Linda Wade Gilroy (née Jarvie; born 19 July 1949) is a British Labour Co-operative politician who was the Member of Parliament (MP) for Plymouth Sutton from 1997 until her defeat at the 2010 general election by the Conservative Party candidate, Oliver Colvile.

==Early life==

Born Linda Wade Jarvie and educated privately at the Maynard School in Exeter, Devon and then Stirling High School, before attending the University of Edinburgh where she was awarded a master's degree in history in 1971. She finished her education at the University of Strathclyde where she received a postgraduate diploma in secretarial studies in 1972.

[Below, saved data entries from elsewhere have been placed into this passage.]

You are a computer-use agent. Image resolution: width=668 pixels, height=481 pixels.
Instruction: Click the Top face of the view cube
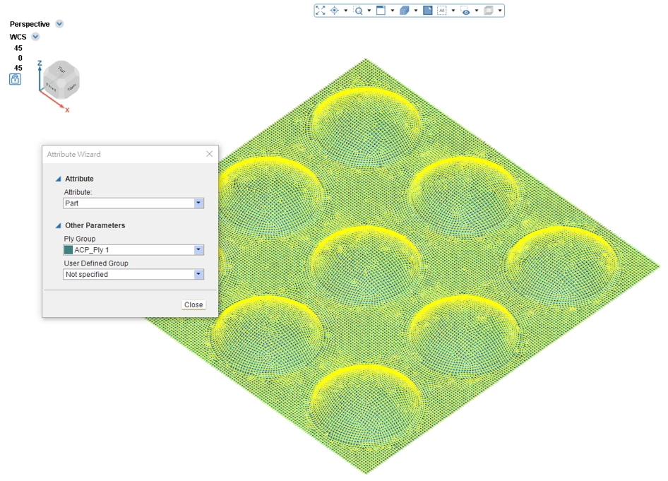(61, 70)
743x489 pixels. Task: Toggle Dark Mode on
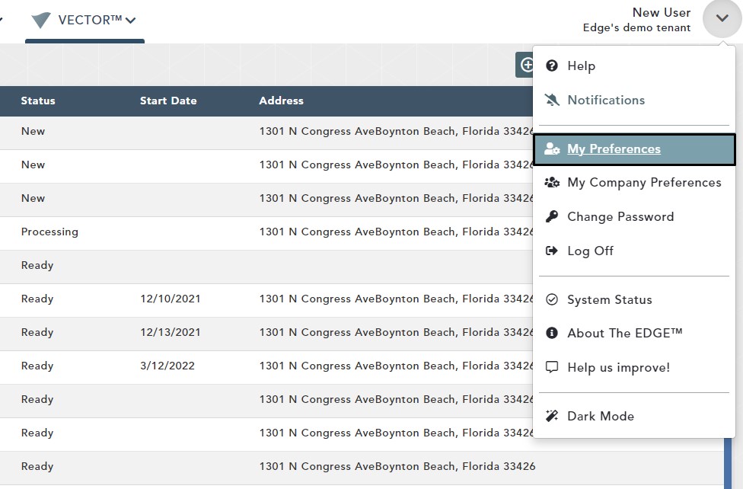[x=600, y=416]
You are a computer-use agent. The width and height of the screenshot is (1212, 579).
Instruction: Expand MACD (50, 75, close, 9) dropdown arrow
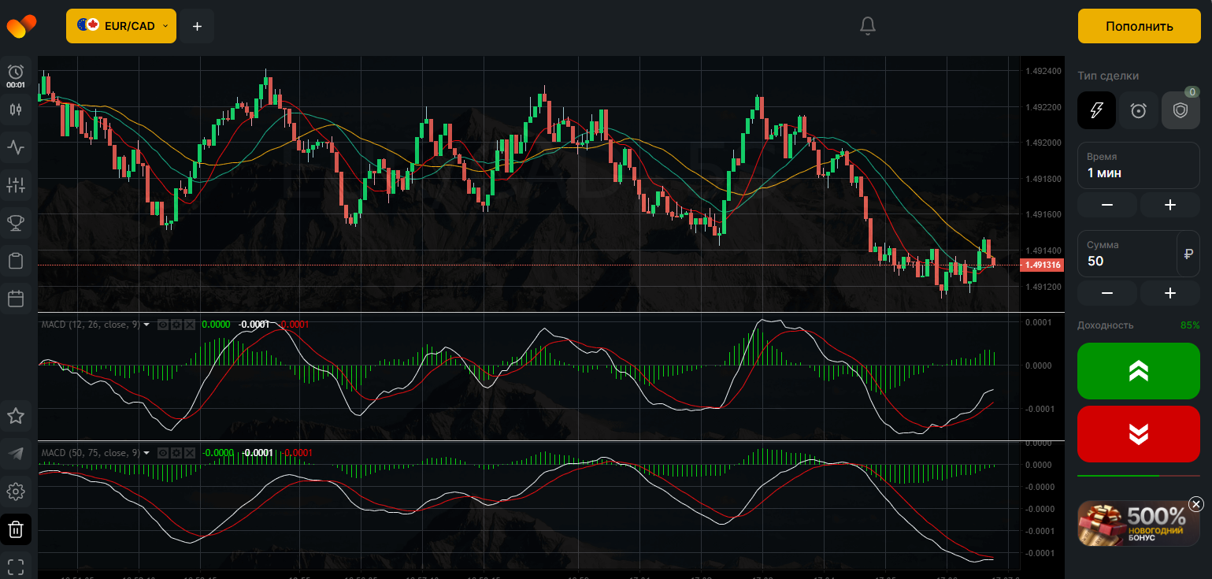click(146, 453)
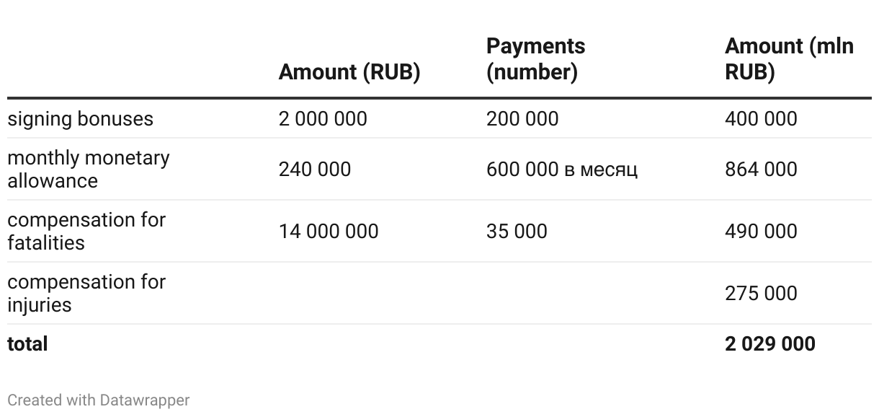The width and height of the screenshot is (879, 417).
Task: Click the 35 000 payments cell
Action: 517,231
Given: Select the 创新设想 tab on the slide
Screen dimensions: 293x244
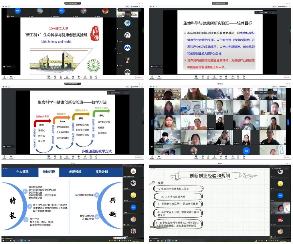Looking at the screenshot, I should [75, 172].
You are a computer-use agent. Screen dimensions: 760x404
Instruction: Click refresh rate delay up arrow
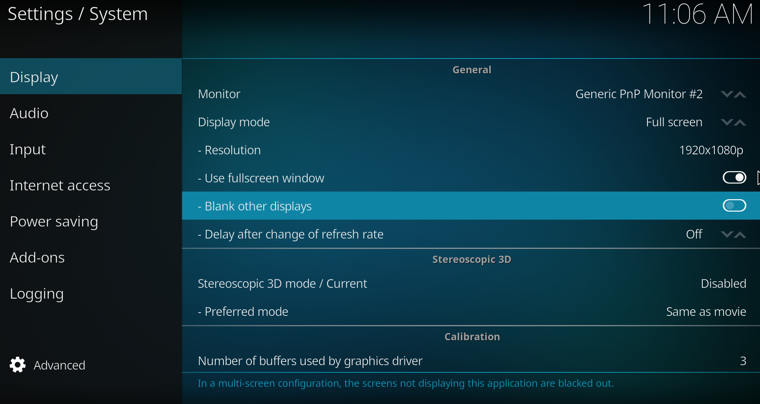click(740, 234)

She joined Age Concern Scotland (now Age UK), in 1972, leaving in 1979 as a deputy director to join the Gas Consumer Council as a regional manager for the South West of England, in which capacity she founded the Devon and Cornwall energy efficiency centre, before she left in 1996.

==Politics==

She was elected as the secretary to the Plymouth Drake Constituency Labour Party in 1987–8, and was elected chairwoman of the Cornwall Labour Party for four years from 1990. She unsuccessfully contested Cornwall South East at the 1992 General Election where she finished in third place some 25,029 votes behind the sitting Conservative MP Robert Hicks. She also contested the European Parliament elections in 1994 when she was defeated at Devon and Plymouth.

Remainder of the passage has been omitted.